At about midday on September 16, 2008, Hannah Upp was floating face down in water in southern Manhattan, New York. Two men, who worked on the ferry deck nearby and were directed to rescue the woman after she was spotted by a captain, hoisted her up as she heaved for air.
Had they spotted her just minutes later, it could have been a very different story.
She was alive, but needed hospitalisation due to suffering from hypothermia, dehydration and severe sunburn on one side of her body.
Hannah Upp had been missing for three weeks.
“Teacher, 23, disappears into thin air,” one headline from Daily News read on September 5, 2008 – 11 days before she was eventually found.

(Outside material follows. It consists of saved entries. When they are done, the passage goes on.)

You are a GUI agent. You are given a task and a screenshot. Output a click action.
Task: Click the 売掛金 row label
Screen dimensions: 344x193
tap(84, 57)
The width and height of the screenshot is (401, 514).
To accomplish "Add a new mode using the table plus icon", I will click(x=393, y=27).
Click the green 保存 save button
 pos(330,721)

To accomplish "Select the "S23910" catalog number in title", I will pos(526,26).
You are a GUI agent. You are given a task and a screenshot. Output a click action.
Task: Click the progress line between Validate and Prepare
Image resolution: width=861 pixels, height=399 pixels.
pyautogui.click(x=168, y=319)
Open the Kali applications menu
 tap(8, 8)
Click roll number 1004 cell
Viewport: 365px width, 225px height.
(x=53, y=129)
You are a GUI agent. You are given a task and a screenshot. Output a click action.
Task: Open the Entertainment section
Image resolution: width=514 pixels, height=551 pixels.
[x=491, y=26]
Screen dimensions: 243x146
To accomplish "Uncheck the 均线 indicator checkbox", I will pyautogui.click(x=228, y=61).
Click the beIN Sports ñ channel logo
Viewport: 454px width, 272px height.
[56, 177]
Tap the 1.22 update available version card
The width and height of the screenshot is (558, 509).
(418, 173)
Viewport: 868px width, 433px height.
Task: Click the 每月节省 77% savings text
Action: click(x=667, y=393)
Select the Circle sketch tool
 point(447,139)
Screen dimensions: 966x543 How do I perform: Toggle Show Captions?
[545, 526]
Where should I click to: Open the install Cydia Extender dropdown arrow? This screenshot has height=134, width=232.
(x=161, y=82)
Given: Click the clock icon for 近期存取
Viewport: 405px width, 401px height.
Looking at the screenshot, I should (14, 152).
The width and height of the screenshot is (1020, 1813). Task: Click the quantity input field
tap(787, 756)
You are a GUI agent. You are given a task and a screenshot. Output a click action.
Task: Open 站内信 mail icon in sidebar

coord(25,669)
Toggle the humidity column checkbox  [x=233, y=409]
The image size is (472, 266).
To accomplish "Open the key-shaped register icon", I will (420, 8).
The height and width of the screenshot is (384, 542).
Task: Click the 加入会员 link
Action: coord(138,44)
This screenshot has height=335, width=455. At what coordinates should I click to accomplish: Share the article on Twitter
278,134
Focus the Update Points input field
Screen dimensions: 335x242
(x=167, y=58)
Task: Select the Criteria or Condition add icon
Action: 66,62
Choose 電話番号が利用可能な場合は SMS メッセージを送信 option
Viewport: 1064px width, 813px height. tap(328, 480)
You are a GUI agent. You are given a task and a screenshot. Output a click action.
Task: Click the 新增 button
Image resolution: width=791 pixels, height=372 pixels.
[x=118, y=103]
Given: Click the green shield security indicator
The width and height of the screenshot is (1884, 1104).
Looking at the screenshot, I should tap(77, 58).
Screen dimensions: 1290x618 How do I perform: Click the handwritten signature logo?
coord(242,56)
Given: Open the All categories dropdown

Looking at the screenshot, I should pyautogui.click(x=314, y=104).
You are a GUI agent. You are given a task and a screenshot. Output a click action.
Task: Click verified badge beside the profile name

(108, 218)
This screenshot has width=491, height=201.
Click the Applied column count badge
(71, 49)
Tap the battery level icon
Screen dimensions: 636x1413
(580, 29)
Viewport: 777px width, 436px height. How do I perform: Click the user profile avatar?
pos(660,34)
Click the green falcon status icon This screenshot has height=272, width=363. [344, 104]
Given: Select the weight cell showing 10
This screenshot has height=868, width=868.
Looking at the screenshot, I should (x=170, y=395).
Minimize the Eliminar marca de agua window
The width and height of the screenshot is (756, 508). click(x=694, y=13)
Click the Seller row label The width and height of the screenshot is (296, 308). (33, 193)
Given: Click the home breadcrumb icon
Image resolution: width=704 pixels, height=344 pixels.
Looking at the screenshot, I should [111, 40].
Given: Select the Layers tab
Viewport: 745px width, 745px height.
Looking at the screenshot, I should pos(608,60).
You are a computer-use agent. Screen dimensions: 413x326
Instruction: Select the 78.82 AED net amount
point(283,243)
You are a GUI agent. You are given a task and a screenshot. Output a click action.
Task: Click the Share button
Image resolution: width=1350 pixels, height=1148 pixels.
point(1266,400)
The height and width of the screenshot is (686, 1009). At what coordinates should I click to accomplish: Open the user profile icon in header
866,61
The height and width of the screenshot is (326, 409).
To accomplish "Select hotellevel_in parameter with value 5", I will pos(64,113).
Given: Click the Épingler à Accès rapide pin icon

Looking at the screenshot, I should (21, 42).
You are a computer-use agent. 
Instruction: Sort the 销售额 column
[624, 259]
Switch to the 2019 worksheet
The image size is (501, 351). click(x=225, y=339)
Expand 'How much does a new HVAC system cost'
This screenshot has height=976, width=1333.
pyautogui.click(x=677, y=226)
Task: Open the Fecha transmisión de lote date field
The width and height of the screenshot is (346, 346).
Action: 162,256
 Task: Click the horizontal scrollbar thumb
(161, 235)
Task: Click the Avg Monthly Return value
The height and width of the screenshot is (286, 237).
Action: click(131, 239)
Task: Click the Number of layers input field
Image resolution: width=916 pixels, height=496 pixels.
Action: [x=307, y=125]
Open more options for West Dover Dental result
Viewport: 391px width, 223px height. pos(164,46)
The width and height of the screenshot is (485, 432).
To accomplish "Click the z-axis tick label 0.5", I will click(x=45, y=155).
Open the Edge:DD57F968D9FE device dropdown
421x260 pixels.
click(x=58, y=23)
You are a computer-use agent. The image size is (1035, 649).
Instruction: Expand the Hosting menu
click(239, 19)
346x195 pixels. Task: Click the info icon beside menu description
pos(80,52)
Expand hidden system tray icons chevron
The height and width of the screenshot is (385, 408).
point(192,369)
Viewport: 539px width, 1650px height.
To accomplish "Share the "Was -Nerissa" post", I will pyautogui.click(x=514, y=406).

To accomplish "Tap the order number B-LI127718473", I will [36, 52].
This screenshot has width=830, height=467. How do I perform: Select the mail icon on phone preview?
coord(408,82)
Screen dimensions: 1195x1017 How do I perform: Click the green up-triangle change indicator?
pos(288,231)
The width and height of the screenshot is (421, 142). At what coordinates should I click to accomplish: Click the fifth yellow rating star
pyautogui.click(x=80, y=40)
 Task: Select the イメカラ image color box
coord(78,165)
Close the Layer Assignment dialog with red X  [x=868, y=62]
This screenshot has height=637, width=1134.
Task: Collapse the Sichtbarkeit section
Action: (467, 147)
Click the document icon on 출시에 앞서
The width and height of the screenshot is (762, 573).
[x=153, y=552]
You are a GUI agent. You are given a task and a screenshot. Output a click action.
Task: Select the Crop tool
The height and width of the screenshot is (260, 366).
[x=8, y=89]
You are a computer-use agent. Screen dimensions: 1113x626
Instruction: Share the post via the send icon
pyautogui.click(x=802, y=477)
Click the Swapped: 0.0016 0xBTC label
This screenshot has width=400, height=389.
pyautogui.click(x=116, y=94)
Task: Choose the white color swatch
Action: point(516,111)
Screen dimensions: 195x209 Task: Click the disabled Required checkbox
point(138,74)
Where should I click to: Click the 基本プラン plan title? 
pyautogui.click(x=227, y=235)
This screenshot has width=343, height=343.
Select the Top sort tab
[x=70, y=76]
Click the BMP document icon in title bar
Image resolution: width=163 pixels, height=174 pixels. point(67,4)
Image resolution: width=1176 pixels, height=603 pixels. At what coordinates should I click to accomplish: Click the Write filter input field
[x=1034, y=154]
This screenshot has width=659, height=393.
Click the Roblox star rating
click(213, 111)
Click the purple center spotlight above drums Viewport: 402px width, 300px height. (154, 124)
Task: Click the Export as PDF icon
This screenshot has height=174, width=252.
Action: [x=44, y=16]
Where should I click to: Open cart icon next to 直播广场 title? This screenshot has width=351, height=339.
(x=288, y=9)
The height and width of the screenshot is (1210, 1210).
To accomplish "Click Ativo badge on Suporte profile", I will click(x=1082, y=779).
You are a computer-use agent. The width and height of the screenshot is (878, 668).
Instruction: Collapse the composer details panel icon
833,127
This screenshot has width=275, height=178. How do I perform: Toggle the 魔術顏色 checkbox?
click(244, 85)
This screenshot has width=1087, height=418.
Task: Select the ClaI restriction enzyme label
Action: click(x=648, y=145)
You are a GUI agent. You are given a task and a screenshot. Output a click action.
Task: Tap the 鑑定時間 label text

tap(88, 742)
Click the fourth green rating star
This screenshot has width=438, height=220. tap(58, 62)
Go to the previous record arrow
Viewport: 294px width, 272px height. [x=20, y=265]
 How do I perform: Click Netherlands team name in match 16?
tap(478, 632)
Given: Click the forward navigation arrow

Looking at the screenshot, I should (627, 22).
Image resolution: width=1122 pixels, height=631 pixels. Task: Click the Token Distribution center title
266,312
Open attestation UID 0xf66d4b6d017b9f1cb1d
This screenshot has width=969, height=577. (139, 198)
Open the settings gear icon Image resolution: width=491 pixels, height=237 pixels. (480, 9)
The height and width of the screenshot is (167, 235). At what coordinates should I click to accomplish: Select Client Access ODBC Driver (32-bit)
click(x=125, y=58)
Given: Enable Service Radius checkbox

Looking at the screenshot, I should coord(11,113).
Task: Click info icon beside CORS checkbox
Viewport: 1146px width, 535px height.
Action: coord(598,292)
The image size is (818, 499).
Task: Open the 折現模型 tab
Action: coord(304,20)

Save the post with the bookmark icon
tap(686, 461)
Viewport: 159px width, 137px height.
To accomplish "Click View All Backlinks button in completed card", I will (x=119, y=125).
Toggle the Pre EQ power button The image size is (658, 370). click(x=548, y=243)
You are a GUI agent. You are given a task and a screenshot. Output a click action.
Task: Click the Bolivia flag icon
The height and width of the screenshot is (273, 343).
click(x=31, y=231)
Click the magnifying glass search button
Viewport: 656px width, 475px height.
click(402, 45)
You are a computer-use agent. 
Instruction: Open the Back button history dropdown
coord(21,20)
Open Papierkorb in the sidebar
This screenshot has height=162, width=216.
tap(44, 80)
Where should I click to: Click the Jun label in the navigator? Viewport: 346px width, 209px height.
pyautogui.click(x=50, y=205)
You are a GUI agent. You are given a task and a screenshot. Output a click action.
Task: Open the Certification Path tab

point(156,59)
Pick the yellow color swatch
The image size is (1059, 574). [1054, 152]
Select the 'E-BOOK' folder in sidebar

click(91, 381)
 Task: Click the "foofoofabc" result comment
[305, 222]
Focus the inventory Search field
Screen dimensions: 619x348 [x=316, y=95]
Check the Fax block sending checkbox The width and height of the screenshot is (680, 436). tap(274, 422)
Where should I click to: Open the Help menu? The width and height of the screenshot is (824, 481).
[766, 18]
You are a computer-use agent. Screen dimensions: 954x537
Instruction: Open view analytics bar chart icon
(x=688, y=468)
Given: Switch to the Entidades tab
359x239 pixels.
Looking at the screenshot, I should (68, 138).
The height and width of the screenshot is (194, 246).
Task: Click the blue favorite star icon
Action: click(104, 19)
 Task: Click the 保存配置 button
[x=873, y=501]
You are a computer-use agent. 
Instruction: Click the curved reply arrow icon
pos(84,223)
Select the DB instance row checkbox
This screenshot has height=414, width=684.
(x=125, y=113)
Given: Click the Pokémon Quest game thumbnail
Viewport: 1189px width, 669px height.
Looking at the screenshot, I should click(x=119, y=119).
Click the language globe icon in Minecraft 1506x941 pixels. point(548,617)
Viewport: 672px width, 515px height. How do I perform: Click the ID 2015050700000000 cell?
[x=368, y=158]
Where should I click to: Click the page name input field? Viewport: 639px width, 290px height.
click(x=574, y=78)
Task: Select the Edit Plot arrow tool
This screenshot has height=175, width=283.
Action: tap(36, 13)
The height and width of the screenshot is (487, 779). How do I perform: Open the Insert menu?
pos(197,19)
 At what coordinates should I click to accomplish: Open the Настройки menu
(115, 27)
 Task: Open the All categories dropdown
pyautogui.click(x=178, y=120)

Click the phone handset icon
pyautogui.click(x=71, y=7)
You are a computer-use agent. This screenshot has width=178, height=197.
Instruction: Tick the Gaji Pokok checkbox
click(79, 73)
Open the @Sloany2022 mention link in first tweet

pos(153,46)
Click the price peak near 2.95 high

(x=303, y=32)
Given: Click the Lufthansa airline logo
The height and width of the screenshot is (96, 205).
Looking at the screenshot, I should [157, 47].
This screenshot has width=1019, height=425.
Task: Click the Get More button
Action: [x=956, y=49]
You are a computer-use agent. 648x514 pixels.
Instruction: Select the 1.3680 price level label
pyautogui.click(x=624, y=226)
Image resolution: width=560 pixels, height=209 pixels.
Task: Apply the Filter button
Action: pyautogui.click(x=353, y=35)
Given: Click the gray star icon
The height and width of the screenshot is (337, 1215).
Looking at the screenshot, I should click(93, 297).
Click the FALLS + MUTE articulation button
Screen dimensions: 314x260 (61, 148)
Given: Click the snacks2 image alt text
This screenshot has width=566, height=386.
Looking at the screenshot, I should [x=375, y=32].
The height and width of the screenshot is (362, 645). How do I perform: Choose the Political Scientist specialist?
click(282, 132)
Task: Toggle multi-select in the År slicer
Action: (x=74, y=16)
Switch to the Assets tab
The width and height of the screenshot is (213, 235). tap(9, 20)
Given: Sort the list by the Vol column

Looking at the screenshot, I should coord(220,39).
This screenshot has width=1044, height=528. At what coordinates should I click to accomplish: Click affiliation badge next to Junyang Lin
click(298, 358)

In late August, the 23-year-old school teacher had left her New York City apartment to go for a run. When she was rescued from the waters, she said going for a jog was the last thing she remembered. While in hospital, it took time for her to reconcile with the fact that 20 days had passed since then. She simply had no memory of it.
“It was as if the city had simply opened wide and swallowed her whole,” the New York Times wrote about her 2008 disappearance.

One night, while she laid asleep in the hospital with her mother by her side, she abruptly awoke and said “I was at a lighthouse,” according to The New Yorker. But when her mother, Barbara, asked Hannah about the lighthouse the next morning, she had no recollection.
“I went from going for a run to being in the ambulance,” Hannah said in an interview with the New York Times five months after her disappearance. “It was like 10 minutes had passed. But it was almost three weeks.”
Whilst in hospital, she was diagnosed with dissociative fugue.
Dissociative fugue is described by Psychology Today as a “psychological state in which a person loses awareness of their identity or other important autobiographical information and also engages in some form of unexpected travel".